__Exercise prompt__: Which lines in the records below contain the word "arrow"? Find and copy each one, counting a match only when the case is the same.

Rows of pointing data:
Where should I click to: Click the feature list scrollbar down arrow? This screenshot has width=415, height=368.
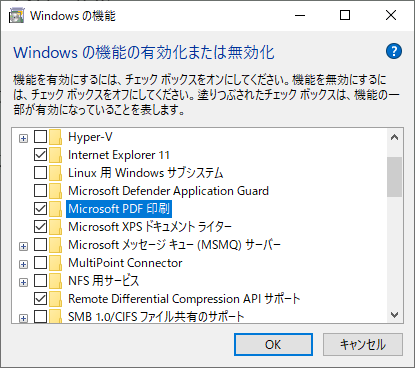click(x=395, y=315)
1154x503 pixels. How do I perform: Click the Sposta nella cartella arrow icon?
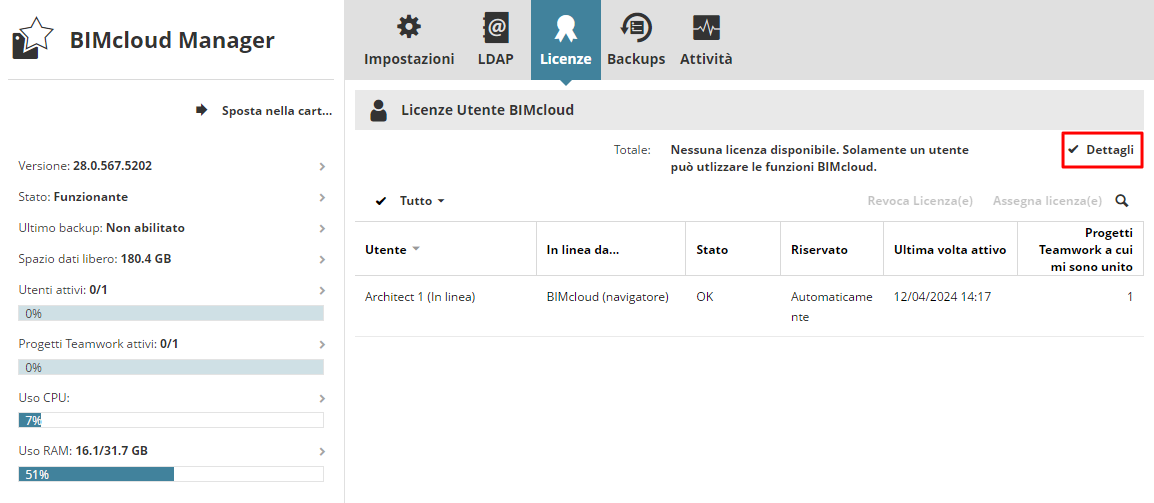[201, 110]
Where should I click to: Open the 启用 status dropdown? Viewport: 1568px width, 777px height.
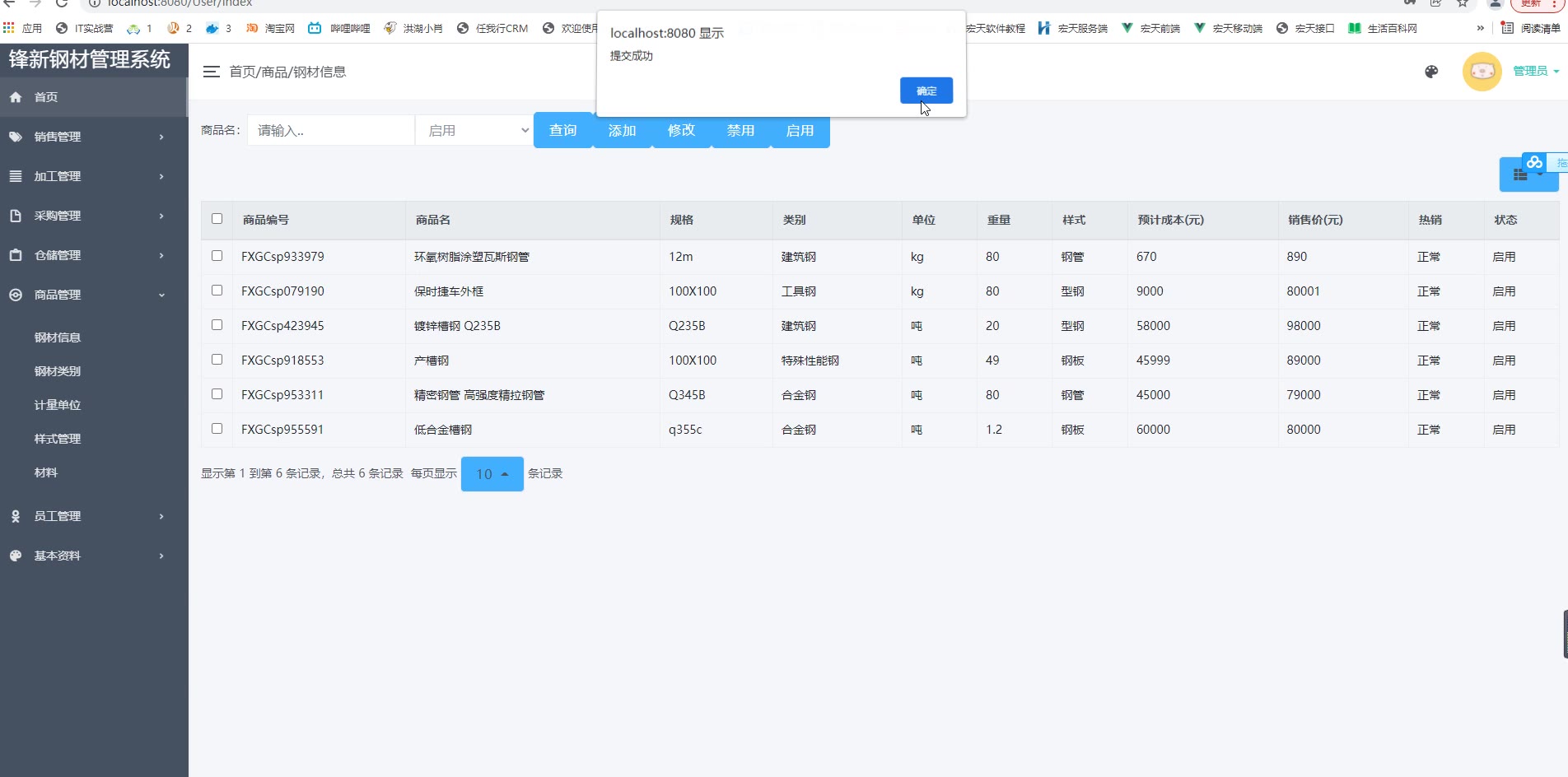(474, 130)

__Exercise answer__:
Where should I click to: Click the feature list scrollbar down arrow? This screenshot has width=415, height=368.
1154x503 pixels. How do I perform: Click the Sposta nella cartella arrow icon?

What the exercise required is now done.